### WHAT TO WORK ON
Restate all of the data below word for word.

### SUPPLIED MATERIAL
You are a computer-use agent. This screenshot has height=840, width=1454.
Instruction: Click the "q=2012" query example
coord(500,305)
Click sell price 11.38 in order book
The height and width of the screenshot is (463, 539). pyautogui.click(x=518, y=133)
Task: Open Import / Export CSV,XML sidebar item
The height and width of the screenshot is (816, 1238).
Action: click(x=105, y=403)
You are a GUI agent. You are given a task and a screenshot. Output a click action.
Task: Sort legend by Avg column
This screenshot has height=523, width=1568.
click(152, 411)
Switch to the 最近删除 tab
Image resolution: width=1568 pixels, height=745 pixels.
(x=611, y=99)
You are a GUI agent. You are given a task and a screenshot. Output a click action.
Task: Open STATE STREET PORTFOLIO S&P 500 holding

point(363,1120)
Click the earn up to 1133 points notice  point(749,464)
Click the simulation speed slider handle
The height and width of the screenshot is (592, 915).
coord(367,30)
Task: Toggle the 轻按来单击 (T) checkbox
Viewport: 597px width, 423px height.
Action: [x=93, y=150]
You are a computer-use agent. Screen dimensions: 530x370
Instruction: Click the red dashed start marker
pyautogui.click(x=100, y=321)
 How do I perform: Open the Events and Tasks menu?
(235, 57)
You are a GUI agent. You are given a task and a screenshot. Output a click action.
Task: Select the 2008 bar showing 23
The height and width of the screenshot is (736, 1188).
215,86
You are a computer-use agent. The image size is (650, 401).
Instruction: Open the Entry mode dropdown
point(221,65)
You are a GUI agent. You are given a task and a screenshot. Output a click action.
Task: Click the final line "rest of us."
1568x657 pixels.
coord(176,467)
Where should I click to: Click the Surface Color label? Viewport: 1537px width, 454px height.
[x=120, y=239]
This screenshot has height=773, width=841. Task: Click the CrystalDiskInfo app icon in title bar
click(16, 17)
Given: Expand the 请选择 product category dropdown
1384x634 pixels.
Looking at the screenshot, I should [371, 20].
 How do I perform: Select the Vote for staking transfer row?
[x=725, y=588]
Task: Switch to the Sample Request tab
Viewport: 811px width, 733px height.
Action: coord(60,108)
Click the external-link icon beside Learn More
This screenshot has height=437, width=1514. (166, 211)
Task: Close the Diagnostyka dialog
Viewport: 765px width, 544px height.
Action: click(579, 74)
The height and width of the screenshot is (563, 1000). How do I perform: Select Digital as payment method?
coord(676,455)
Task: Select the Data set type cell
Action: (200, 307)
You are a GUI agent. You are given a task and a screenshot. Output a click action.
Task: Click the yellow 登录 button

### RESPONSE BOX
You are a computer-use agent. This screenshot has height=840, width=1454.
Instruction: Click the "q=2012" query example
coord(500,305)
Click sell price 11.38 in order book
The height and width of the screenshot is (463, 539). pyautogui.click(x=518, y=133)
Task: Open Import / Export CSV,XML sidebar item
The height and width of the screenshot is (816, 1238).
Action: click(x=105, y=403)
You are a GUI agent. You are given a task and a screenshot. Output a click action.
Task: Sort legend by Avg column
This screenshot has height=523, width=1568.
click(152, 411)
Switch to the 最近删除 tab
Image resolution: width=1568 pixels, height=745 pixels.
(x=611, y=99)
You are a GUI agent. You are given a task and a screenshot. Output a click action.
Task: Open STATE STREET PORTFOLIO S&P 500 holding

point(363,1120)
Click the earn up to 1133 points notice  point(749,464)
Click the simulation speed slider handle
The height and width of the screenshot is (592, 915).
coord(367,30)
Task: Toggle the 轻按来单击 (T) checkbox
Viewport: 597px width, 423px height.
Action: [x=93, y=150]
You are a computer-use agent. Screen dimensions: 530x370
Instruction: Click the red dashed start marker
pyautogui.click(x=100, y=321)
 How do I perform: Open the Events and Tasks menu?
(235, 57)
You are a GUI agent. You are given a task and a screenshot. Output a click action.
Task: Select the 2008 bar showing 23
The height and width of the screenshot is (736, 1188).
215,86
You are a computer-use agent. The image size is (650, 401).
Instruction: Open the Entry mode dropdown
point(221,65)
You are a GUI agent. You are given a task and a screenshot. Output a click action.
Task: Click the final line "rest of us."
1568x657 pixels.
coord(176,467)
Where should I click to: Click the Surface Color label? Viewport: 1537px width, 454px height.
[x=120, y=239]
This screenshot has height=773, width=841. Task: Click the CrystalDiskInfo app icon in title bar
click(16, 17)
Given: Expand the 请选择 product category dropdown
1384x634 pixels.
Looking at the screenshot, I should [371, 20].
 How do I perform: Select the Vote for staking transfer row?
[x=725, y=588]
Task: Switch to the Sample Request tab
Viewport: 811px width, 733px height.
Action: coord(60,108)
Click the external-link icon beside Learn More
This screenshot has height=437, width=1514. (166, 211)
Task: Close the Diagnostyka dialog
Viewport: 765px width, 544px height.
Action: click(579, 74)
The height and width of the screenshot is (563, 1000). How do I perform: Select Digital as payment method?
coord(676,455)
Task: Select the Data set type cell
Action: (200, 307)
You are a GUI agent. You are given a task and a screenshot. Output a click action.
Task: Click the yellow 登录 button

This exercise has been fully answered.